### [Work to complete]
Set down, character for character, everything in the records below from the line holding "Screen dimensions: 1080x810" down to the line holding "Task: Click AutoDetect next to COM port", and no other line.

### [Extracted entries]
= Beginning of Section =
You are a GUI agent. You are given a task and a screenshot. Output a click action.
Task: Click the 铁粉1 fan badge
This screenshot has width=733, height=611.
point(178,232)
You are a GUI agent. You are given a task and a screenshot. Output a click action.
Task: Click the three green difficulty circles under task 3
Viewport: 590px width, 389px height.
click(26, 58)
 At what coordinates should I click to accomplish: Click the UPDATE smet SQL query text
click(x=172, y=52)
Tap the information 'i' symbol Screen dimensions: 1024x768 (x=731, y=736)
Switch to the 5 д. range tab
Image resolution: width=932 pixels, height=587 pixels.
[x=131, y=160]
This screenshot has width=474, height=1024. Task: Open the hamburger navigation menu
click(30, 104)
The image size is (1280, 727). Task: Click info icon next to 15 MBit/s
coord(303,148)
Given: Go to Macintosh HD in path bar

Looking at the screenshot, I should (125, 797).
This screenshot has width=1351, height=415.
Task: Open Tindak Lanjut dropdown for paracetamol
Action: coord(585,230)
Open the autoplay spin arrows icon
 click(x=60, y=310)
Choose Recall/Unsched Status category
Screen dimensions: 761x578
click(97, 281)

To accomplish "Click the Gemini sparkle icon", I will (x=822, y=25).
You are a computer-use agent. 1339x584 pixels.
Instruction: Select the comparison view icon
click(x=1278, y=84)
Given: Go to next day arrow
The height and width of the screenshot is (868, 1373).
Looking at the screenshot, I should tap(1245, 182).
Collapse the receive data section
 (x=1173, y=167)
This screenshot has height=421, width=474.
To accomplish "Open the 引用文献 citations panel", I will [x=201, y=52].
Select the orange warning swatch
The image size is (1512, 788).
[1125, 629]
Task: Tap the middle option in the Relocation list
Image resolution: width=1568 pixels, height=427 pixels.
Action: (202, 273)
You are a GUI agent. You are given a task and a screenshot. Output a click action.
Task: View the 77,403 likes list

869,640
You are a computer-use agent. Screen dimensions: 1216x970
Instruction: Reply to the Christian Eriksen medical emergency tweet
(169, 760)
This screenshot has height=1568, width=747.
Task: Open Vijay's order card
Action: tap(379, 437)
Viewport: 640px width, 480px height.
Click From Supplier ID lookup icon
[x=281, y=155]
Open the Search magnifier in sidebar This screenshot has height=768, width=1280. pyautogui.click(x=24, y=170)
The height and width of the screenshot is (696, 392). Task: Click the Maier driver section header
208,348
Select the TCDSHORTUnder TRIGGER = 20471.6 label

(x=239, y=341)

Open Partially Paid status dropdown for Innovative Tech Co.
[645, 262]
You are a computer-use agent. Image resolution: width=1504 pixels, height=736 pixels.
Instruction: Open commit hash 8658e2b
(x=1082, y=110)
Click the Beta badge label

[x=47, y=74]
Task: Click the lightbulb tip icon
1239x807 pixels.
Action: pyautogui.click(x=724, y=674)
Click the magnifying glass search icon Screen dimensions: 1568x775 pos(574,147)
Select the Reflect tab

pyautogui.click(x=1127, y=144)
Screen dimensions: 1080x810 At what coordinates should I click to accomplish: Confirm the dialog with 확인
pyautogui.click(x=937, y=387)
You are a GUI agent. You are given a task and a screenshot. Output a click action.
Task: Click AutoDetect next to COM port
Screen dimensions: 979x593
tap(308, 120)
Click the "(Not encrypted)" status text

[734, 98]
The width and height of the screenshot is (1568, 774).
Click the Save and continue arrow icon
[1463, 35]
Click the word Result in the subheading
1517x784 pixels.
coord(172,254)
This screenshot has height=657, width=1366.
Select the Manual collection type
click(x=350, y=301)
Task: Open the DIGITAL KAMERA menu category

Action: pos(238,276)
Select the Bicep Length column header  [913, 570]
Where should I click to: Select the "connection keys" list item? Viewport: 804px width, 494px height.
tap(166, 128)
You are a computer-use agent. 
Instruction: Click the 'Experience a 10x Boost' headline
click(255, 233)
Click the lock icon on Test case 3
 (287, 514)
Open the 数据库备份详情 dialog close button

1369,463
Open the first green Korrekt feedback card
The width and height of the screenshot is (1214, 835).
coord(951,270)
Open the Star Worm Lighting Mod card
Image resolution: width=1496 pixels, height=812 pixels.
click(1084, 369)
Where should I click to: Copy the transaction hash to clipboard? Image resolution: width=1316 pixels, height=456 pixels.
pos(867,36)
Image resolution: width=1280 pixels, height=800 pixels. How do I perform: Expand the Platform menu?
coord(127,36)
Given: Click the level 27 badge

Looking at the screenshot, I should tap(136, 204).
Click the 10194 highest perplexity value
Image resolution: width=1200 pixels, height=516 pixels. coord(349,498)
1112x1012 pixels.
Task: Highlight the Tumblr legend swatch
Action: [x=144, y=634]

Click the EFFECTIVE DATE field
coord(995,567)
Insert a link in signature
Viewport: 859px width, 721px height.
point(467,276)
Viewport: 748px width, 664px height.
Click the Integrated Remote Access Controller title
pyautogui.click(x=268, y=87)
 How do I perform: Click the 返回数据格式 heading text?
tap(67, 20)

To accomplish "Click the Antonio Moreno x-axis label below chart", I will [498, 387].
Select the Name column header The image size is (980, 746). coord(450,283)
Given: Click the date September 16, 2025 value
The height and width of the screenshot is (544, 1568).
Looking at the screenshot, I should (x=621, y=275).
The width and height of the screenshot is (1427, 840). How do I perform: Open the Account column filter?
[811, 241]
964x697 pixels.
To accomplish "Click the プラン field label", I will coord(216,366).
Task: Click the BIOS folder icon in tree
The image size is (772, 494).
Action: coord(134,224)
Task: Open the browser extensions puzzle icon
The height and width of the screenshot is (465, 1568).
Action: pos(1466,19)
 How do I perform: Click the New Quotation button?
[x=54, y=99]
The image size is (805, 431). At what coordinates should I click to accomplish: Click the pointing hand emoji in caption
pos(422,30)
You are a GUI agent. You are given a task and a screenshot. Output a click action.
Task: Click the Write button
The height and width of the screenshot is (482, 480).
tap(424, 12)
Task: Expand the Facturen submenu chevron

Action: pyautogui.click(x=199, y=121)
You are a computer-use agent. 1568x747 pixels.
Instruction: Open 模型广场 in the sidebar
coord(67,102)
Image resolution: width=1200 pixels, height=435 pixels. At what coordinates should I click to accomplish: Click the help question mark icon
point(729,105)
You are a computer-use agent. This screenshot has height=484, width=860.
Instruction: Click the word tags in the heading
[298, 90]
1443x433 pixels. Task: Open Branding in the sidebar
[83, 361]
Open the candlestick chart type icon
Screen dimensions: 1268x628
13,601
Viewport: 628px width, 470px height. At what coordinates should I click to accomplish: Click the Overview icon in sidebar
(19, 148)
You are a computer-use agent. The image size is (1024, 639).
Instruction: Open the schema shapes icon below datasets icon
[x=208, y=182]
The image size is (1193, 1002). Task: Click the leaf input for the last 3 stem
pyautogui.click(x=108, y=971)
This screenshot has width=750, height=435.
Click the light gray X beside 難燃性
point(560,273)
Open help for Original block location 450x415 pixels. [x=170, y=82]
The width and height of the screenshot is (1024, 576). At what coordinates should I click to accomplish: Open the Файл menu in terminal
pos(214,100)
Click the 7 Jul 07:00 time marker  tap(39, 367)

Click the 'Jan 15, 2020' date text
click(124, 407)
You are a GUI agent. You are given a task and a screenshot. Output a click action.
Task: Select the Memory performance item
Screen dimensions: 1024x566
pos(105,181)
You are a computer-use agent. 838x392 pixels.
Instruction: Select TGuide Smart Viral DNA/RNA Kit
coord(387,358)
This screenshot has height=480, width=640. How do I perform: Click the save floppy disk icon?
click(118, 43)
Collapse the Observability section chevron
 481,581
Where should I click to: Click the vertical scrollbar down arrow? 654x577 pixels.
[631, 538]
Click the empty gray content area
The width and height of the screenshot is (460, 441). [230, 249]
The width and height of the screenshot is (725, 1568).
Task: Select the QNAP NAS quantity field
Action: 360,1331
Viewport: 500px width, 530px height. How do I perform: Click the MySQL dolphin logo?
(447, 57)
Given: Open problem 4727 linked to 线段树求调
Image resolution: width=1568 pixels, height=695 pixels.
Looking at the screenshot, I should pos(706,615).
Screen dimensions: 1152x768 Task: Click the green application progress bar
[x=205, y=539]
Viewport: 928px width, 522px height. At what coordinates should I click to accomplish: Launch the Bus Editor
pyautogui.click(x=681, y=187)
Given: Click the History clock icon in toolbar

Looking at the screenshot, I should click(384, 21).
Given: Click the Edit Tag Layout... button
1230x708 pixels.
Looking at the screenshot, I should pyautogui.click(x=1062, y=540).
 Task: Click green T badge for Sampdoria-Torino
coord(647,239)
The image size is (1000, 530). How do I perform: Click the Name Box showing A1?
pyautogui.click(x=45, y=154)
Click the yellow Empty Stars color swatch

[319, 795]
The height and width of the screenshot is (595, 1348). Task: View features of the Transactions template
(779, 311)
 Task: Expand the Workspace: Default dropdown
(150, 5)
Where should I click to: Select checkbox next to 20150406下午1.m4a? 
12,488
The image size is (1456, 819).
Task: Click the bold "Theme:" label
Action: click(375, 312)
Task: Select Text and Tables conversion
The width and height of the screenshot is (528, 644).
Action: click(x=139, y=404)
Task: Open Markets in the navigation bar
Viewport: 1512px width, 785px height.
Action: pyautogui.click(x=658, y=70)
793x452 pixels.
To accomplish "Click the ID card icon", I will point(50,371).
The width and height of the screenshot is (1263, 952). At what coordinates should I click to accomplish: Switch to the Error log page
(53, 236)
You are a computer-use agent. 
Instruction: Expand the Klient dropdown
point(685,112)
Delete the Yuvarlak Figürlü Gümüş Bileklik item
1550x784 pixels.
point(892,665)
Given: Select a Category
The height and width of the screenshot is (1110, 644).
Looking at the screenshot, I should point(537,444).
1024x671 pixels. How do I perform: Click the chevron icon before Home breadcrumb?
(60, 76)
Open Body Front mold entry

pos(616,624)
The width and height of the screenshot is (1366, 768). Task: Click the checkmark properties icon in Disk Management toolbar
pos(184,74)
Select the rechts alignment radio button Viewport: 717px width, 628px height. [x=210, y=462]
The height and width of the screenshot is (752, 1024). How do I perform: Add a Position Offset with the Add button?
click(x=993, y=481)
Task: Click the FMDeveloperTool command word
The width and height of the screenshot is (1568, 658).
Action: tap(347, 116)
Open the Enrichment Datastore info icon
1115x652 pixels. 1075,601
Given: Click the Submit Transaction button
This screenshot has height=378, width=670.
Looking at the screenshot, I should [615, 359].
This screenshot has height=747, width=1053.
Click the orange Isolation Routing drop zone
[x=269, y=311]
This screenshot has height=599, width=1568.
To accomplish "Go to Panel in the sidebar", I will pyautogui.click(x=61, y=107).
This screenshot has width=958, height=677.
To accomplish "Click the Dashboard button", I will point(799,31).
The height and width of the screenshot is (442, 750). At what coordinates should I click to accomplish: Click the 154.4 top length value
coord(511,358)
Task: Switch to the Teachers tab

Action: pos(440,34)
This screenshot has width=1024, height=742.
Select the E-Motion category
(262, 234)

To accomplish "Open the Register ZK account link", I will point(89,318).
= End of Section =
### [Expected answer]
Screen dimensions: 1080x810 At what coordinates should I click to accomplish: Confirm the dialog with 확인
pyautogui.click(x=937, y=387)
You are a GUI agent. You are given a task and a screenshot. Output a click action.
Task: Click AutoDetect next to COM port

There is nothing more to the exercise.